» Problem
Identify each line below containing the string "computer" and copy it.

» Data to examine
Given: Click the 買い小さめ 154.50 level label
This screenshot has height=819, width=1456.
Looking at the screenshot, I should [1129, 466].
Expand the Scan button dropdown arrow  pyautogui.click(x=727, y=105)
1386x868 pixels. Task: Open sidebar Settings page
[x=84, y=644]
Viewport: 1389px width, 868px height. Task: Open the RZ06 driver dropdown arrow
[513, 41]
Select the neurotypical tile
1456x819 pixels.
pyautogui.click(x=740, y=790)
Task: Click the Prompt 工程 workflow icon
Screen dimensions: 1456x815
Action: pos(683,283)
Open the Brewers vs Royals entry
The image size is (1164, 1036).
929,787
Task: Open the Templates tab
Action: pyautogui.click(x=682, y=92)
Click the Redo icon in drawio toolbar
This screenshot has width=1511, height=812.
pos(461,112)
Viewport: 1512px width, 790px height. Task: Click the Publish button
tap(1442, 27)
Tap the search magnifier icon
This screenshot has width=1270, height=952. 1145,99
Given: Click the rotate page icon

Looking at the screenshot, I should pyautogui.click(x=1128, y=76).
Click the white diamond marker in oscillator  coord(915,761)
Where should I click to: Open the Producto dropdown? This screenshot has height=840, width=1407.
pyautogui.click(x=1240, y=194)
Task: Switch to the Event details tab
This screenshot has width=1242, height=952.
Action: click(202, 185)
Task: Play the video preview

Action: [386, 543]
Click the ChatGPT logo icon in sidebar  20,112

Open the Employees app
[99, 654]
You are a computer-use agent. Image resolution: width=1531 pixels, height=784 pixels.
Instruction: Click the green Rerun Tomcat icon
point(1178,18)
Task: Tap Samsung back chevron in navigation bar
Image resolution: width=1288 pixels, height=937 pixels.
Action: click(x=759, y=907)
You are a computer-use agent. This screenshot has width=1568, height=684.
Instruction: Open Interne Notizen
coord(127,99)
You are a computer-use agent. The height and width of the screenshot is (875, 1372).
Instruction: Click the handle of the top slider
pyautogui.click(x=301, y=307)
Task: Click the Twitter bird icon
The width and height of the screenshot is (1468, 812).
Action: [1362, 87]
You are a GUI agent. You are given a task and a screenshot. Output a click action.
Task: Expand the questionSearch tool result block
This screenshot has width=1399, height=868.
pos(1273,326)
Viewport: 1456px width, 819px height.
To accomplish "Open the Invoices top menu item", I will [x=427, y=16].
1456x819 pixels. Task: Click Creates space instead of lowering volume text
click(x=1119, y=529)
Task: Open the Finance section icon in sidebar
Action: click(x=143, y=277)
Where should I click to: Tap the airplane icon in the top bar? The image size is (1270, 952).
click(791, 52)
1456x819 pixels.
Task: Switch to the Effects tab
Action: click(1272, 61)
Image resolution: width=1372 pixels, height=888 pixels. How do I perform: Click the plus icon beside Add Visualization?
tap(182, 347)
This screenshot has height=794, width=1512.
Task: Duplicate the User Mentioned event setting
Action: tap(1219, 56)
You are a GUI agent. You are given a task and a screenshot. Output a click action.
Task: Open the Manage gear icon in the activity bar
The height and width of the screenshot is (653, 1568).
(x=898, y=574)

» Your response
You are a computer-use agent. Image resolution: width=1531 pixels, height=784 pixels.
You are a computer-use agent. This screenshot has width=1568, height=684.
You are a computer-use agent. The height and width of the screenshot is (875, 1372).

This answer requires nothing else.